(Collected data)
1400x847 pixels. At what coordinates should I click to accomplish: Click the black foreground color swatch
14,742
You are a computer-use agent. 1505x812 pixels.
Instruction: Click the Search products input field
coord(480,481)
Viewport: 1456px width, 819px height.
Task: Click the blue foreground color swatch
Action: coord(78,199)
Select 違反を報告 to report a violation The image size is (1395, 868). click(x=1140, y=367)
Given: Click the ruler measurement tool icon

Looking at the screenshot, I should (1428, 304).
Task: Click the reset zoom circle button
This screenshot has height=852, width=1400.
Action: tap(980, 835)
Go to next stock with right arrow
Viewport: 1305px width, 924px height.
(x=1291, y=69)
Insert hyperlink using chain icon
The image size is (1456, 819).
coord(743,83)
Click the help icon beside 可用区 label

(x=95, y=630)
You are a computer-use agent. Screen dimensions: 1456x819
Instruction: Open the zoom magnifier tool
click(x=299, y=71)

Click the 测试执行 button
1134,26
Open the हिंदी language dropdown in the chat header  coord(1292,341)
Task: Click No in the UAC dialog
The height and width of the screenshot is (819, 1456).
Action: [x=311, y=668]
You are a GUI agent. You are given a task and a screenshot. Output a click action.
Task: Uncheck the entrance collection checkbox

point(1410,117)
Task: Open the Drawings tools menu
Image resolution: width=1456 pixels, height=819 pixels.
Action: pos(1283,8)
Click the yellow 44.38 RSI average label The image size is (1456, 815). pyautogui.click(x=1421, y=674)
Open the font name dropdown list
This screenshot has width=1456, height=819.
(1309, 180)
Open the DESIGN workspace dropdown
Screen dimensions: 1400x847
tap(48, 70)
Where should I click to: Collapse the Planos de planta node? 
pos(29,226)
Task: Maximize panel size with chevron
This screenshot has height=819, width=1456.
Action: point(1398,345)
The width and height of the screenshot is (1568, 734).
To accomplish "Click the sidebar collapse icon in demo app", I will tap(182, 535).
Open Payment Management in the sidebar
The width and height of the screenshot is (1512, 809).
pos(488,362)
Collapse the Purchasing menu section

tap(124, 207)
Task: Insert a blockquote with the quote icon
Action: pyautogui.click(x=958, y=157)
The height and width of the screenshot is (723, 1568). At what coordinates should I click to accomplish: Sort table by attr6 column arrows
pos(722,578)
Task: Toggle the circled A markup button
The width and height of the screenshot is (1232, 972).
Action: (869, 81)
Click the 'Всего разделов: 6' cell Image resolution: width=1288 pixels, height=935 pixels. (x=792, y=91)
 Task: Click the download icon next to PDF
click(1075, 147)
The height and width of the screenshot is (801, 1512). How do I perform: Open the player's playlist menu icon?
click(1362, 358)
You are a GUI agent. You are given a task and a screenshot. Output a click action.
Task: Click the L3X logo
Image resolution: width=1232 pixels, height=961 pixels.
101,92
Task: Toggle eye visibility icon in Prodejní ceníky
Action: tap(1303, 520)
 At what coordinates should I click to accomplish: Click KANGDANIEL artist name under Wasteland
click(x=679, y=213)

**EXERCISE DETAILS:**
With "agent" as the string to find, copy every line of the records that holds it.

**TASK RESULT:**
You are a computer-use agent. 1505x812 pixels.
You are a computer-use agent. Screen dimensions: 1456x819
You are a GUI agent. You are given a task and a screenshot. Output a click action.
You are a GUI agent. You are given a task and a screenshot. Output a click action.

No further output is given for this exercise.